Close to the Legion of Honor Museum is a Holocaust Memorial. A large stone tablet lists the names of many concentration and death camps- names that will be familiar if you have visited Holocaust sites or memorials around the world. The memorial itself consists of a single stretch of concentration camp barbed wire fence with a solitary figure standing against it; behind him is a twisted pile of dead bodies. I imagine a scene like this would have met the liberators of many of these camps…
Our next stop was something altogether more light (sic) hearted… with a visit to a Camera Obscura. In these days of UltraHD TV, this quaint relic from the past is still very interesting. Relying on nothing more than prisms and mirrors, it allows you to see an almost 3D like image on a concave screen in the darkened interior of the building.

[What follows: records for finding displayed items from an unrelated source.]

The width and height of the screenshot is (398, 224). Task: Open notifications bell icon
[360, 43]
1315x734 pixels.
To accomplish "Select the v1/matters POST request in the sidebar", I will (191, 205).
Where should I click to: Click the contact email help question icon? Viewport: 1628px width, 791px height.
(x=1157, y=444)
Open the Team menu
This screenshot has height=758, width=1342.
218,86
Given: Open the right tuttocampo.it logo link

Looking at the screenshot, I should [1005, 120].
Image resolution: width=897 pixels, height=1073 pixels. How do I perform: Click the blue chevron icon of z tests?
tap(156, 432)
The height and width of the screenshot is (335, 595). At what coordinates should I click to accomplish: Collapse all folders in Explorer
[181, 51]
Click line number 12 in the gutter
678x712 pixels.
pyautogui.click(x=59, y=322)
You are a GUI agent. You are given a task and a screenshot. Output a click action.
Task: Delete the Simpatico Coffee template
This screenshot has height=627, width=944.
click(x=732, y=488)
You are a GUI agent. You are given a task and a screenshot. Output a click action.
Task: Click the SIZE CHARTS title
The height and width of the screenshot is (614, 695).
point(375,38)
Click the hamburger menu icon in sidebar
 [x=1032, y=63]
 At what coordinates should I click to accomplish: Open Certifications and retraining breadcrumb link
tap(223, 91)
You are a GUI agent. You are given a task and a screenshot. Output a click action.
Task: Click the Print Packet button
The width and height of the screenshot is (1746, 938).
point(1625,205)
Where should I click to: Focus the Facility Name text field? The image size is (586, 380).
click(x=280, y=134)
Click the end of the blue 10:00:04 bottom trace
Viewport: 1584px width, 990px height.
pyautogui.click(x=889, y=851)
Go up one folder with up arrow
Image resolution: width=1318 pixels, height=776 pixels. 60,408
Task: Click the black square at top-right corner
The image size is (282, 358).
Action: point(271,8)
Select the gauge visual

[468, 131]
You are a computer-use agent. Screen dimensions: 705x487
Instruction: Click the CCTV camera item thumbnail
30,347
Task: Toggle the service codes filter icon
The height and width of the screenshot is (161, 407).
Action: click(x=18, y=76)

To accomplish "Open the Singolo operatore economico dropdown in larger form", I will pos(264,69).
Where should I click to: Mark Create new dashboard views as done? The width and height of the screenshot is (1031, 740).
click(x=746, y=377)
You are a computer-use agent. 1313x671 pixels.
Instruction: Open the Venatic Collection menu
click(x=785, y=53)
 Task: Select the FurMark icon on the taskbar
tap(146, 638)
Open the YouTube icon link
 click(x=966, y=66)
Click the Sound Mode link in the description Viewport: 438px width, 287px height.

When we arrived we initially thought the camera wasn’t going to be open so we headed out to over-see the ruins of the Sutro Baths just next door instead. Situated on this scenic coastline in San Francisco, this was once the largest indoor swimming establishment in the world. The pools were fed the tides of the San Francisco Bay and the huge glass-roofed structure contained seven (!) salt water swimming pools. They opened in 1890 and were quite popular for a while until so few people visited that they became too expensive to maintain. The baths were closed in 1966 and in the same year they burned down. Now all that remains are these ruins.
On the way back to our car, we were delighted when we saw a man cleaning the lens on the roof of the camera so we waited a few minutes for it to open and headed inside. As it was quiet he was able to explain how it worked and we spent an interesting few minutes looking at the image of surfers and the surrounding area.
Android Statue Garden
And off we were again, continuing south out of San Francisco and into Silicon Valley. Whether you like our next stop will possibly depend on whether you are “Android” or “Apple“!
Well we are all Android so we headed to the Android Statue Garden. It’s here that the large plastic models that Google release each time they bring out a new version of Android are to be found. If you are Apple, then a visit to the “Mothership” nearby might be more up your street??
We weren’t the only people to have driven out to see the statues either (which Stacey thought we might be). There is plenty of parking nearby and you are free to wander amongst these cute little guys as you wish. On the way out we also spotted one of those oh-so-useful street view cars; such a useful service that when creating travel plans, has saved us much anguish.
Old Mission San Juan Bautista
Heading on further south towards Monterey we broke the drive up with a visit to another mission- the Old Mission San Juan Bautista. Established in 1797, and reminding me of one of the missions near San Antonio, it was another peaceful place to wander round (especially the cactus and flower-filled garden) and stretch our legs before continuing on our drive.
Before we got to Monterey, we checked into our Airbnb for the next two nights because it included two passes to the Monterey Aquarium, and it would be rude to turn down such a useful inclusion. Passes in hand we headed into Monterey and to the aquarium to continue our day.
Now I’m no marine biologist (that’s Stacey’s domain), so I can’t tell you much detail about anything we saw. I do know we saw lots of cool fish, sharks, turtles, anemones and penguins in different sections.
But if you want to save the best until last, then save the jellyfish. They were just fascinating and illuminated so well that it was easy to take pictures – unlike some of the other creatures who would swim off just when you got them in focus!
A stroll around Fisherman’s Wharf brought our day to a close and we returned to our Airbnb to be rested and ready to hit Big Sur in the morning.